=== Passage to read ===
* Start *

5.2.1.2. Restrictions for In-Service Software Upgrade

The following lists some of the restrictions for in-service software upgrade:
  • In-service upgrade for NFS-Ganesha clusters is supported only from Red Hat Gluster Storage 3.4 and beyond. If you are upgrading from Red Hat Gluster Storage 3.1 and you use NFS-Ganesha, offline upgrade to Red Hat Gluster Storage 3.4. Then use in-service upgrade method to upgrade to Red Hat Gluster Storage 3.5.
  • Erasure coded (dispersed) volumes can be upgraded while in-service only if the disperse.optimistic-change-log ,disperse.eager-lock and disperse.other-eager-lock options are set to off. Wait for at least two minutes after disabling these options before attempting to upgrade to ensure that these configuration changes take effect for I/O operations.
  • Post upgrade the values can be changed to resemble the pre-upgrade values on erasure coded volumes, but ensure that disperse.optimistic-change-log and disperse.other-eager-lock options are set to on.
  • Ensure that the system workload is low before performing the in-service software upgrade, so that the self-heal process does not have to heal too many entries during the upgrade. Also, with high system workload healing is time-consuming.
  • Do not perform any volume operations on the Red Hat Gluster Storage server.
  • Do not change hardware configurations.
  • Do not run mixed versions of Red Hat Gluster Storage for an extended period of time. For example, do not have a mixed environment of Red Hat Gluster Storage 3.3, Red Hat Gluster Storage 3.4, and Red Hat Gluster Storage 3.5 for a prolonged time.
  • Do not combine different upgrade methods.
  • It is not recommended to use in-service software upgrade for migrating to thin provisioned volumes, but to use offline upgrade scenario instead. For more information see, Section 5.1, “Offline Upgrade to Red Hat Gluster Storage 3.5”

5.2.1.3. Configuring repo for Upgrading using ISO

To configure the repo to upgrade using ISO, execute the following steps:

Note

Upgrading Red Hat Gluster Storage using ISO can be performed only from the immediately preceding release. This means that upgrading to Red Hat Gluster Storage 3.5 using ISO can only be done from Red Hat Gluster Storage 3.4. For a complete list of supported Red Hat Gluster Storage releases, see Section 1.5, “Red Hat Gluster Storage Software Components and Versions”.
  1. Mount the ISO image file under any directory using the following command:
    # mount -o loop <ISO image file> <mount-point>
    For example:
    # mount -o loop rhgs-3.5-rhel-7-x86_64-dvd-1.iso /mnt
  2. Set the repo options in a file in the following location:
     /etc/yum.repos.d/<file_name.repo>
  3. Add the following information to the repo file:
    [local]
    name=local
    baseurl=file:///mnt
    enabled=1
    gpgcheck=0

5.2.1.4. Preparing and Monitoring the Upgrade Activity

Before proceeding with the in-service software upgrade, prepare and monitor the following processes:
  • Check the peer and volume status to ensure that all peers are connected and there are no active volume tasks.

* End *

=== Brief 1 ===
Copy every one of the pointing-data rows below verbatim, leaving out the pictures.

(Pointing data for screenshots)
* Start *

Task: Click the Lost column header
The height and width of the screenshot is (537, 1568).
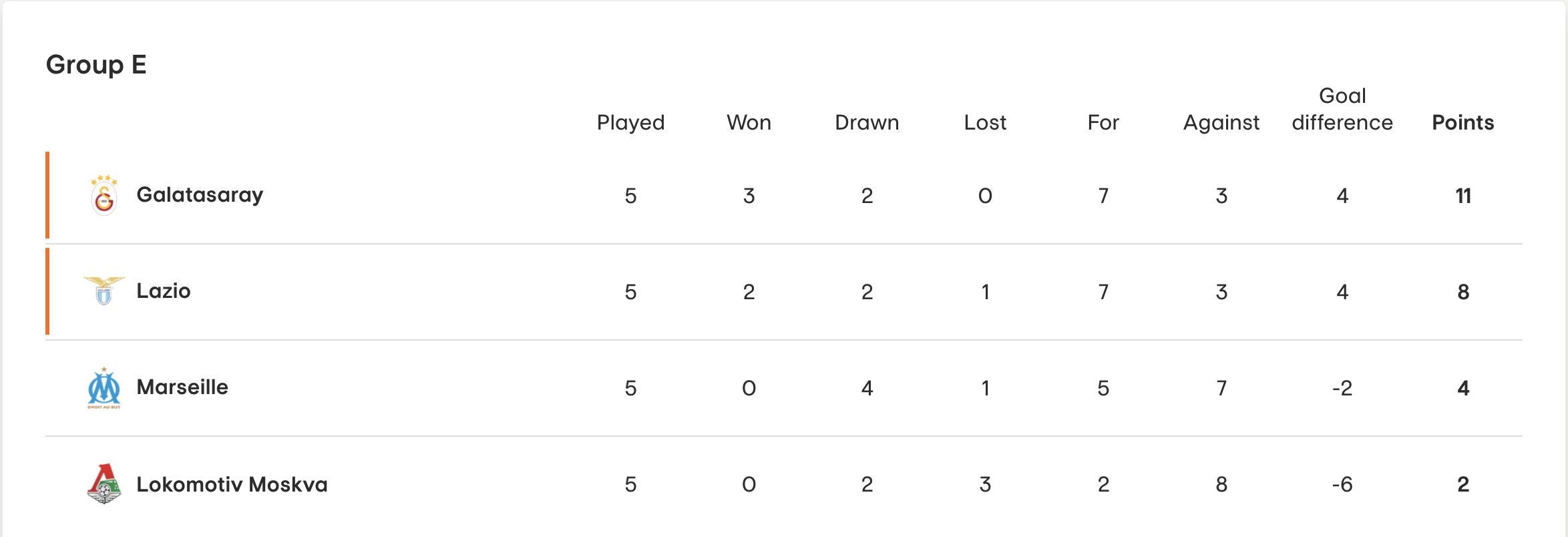Action: pyautogui.click(x=985, y=122)
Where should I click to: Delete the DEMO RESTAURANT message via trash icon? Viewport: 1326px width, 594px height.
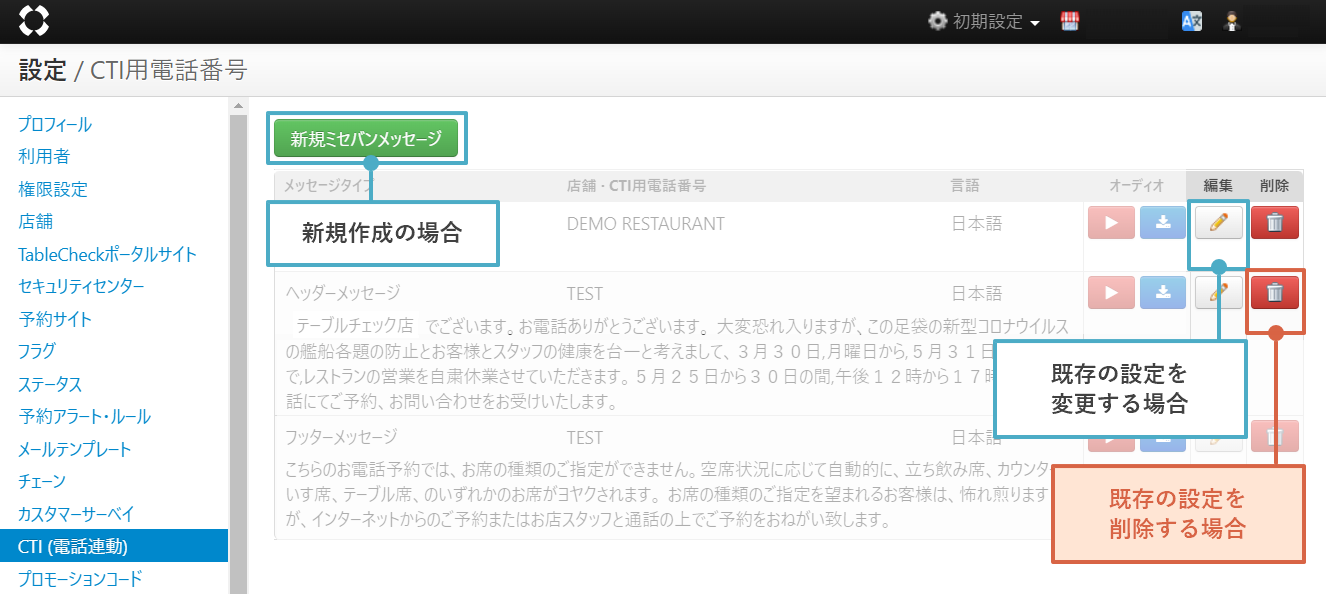coord(1274,223)
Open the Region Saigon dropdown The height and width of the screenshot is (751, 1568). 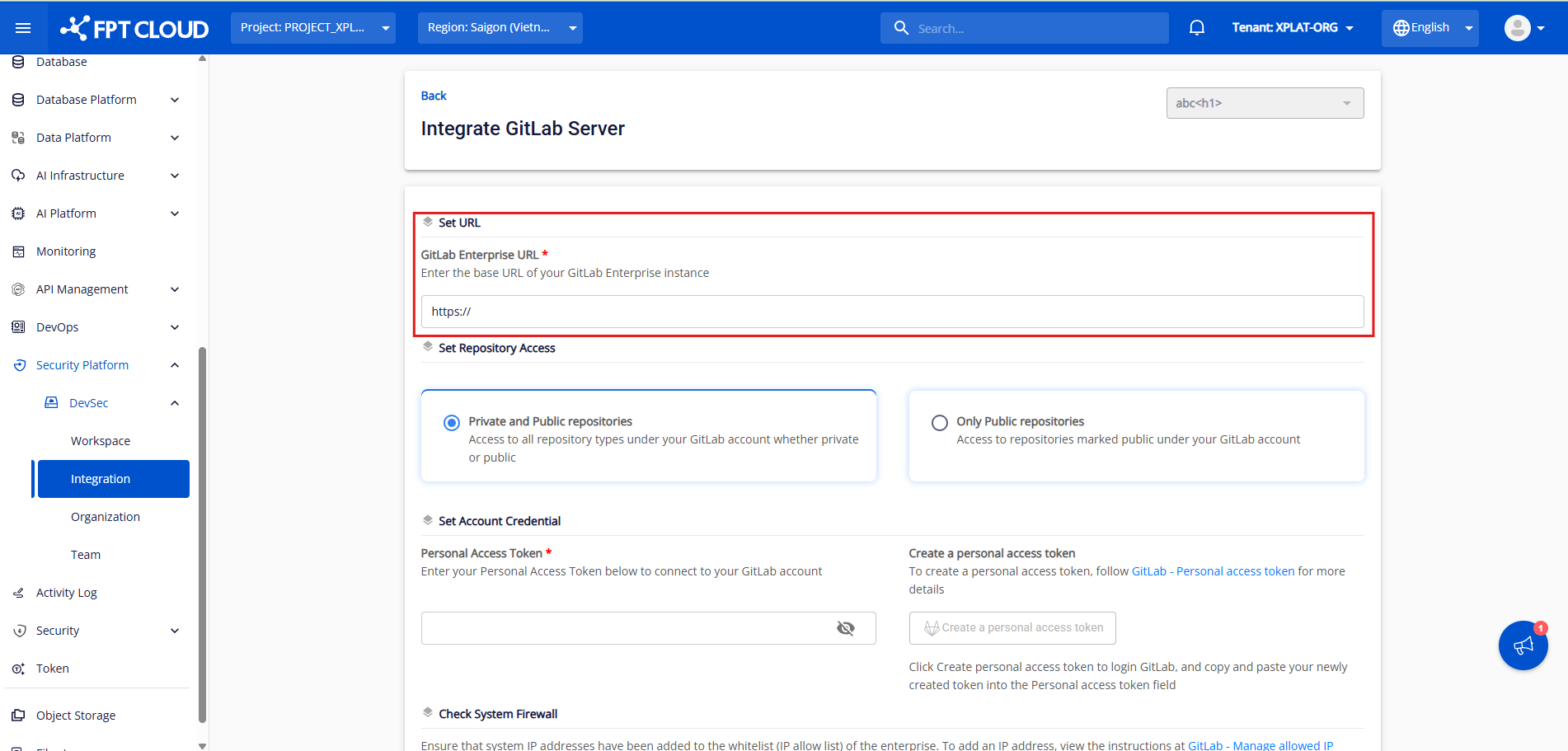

* End *

=== Brief 2 ===
Reproduce the Gluster Storage upgrade text above word for word, from "5.2.1.2. Restrictions for In-Service" to "Gluster Storage 3.5.".

=== Expected output 1 ===
Task: Click the Lost column header
The height and width of the screenshot is (537, 1568).
Action: pyautogui.click(x=985, y=122)
Where should I click to: Delete the DEMO RESTAURANT message via trash icon? Viewport: 1326px width, 594px height.
coord(1274,223)
Open the Region Saigon dropdown The height and width of the screenshot is (751, 1568). 

=== Expected output 2 ===
5.2.1.2. Restrictions for In-Service Software Upgrade

The following lists some of the restrictions for in-service software upgrade:
  • In-service upgrade for NFS-Ganesha clusters is supported only from Red Hat Gluster Storage 3.4 and beyond. If you are upgrading from Red Hat Gluster Storage 3.1 and you use NFS-Ganesha, offline upgrade to Red Hat Gluster Storage 3.4. Then use in-service upgrade method to upgrade to Red Hat Gluster Storage 3.5.